2.4. Cardiotoxin (CTX) injury
To induce muscle injury, immediately after TBI still in anaesthesia, mice (24‐32 g, female) received a single injection of CTX into the hamstring muscle (0.12‐0.16 mg/kg in 50 μL from a 12 μM solution of CTX; L8102, Latoxan, France; dissolved in sterile saline), which was delivered using a lateral approach using a 26G needle attached to an insulin syringe.
2.5. Plasma adrenaline measurement
Plasma adrenaline level was measured by the Epinephrine/Norepinephrine ELISA kit (KA1877, Abnova) according to the manufacturer's instructions.

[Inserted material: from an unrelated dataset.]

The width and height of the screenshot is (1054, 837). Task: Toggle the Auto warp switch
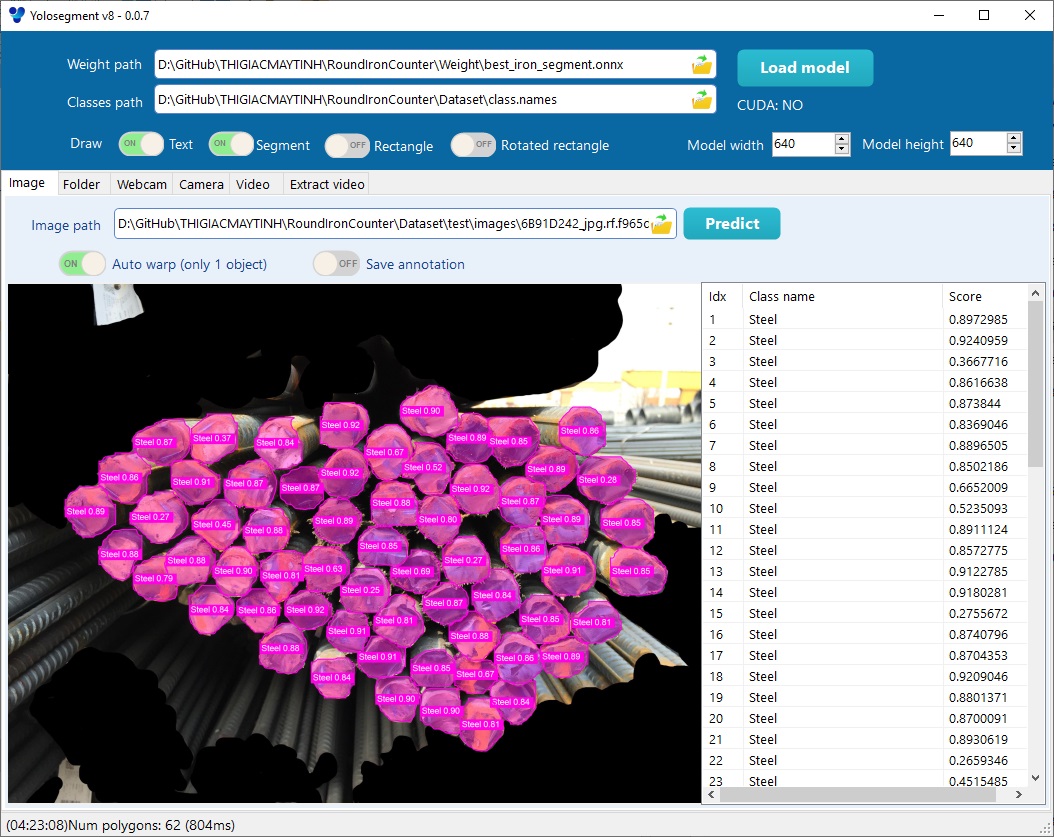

Blood was taken by cardiac puncture.
2.6. Adrenaline and adrenaline‐receptor antagonist
Adrenaline (Tonogen, Richter Gedeon, Hungary), 2 mg/kg, was injected intraperitoneally 5 minutes before CTX injection. Adrenaline‐receptor antagonist prazosin (5 mg/kg, P7791, Sigma), yohimbine (1 mg/kg, Y3125, Sigma) and propranolol (3 mg/kg, P0884, Sigma) were dissolved in sterile saline and injected intraperitoneally 15 minutes before TBI.
2.7. Histochemistry
Calcification of the muscle was visualized by Alizarin Red and von Kossa histochemistry following described methods. 8
2.8. CT scanning and analysis
CT measurements were performed on a NanoX‐CT (Mediso, Hungary) cone‐beam micro‐CT imaging system. Circular CT scans were acquired of two samples at a time with an 8W power X‐ray source with 55 kV tube voltage, 1.36 magnification, 900 ms exposure time, 1:1 binning and 360 projections in 7 minutes. For reconstruction, we used filtered back projection with a Butterworth filter, and the isotropic voxel size was set to 70 μm. CT images were loaded into the open‐source 3D Slicer software 9 (http://www.slicer.org), and a semi‐automatic segmentation procedure was carried out to partition calcified tissue which has a signal intensity within the range induced by bone structure (maximum) and soft tissue (minimum). First, areas containing calcified tissue were localized manually. Second, a local intensity threshold was applied to these areas to select the actual region of interest, but not the similar intensity noise from other regions of the image. As a final step, the volume of the segmented areas was measured, and a 3D model was created for visualization purposes with the built in tools of the software. For visualizing bone structures in the 3D figures, we used the volume rendering module of the software.
2.9. Microcalcifications
Microcalcifications were characterized using Fourier transform infrared microspectroscopy (µ‐FTIR). Tissue sections (4‐µm) were deposited on low‐emission microscope slides (MirrIR, Keveley Technologies, Tienta Sciences, Indianapolis). FTIR hyperspectral images were recorded with a Spectrum spotlight 400 FTIR imaging system (Perkin Elmer Life Sciences, Courtaboeuf, France), with a spatial resolution of 6.25 micrometre and a spectral resolution of 8 cm‐1. Each spectral image covering a substantial part of the tissue consisted of about 30,000 spectra.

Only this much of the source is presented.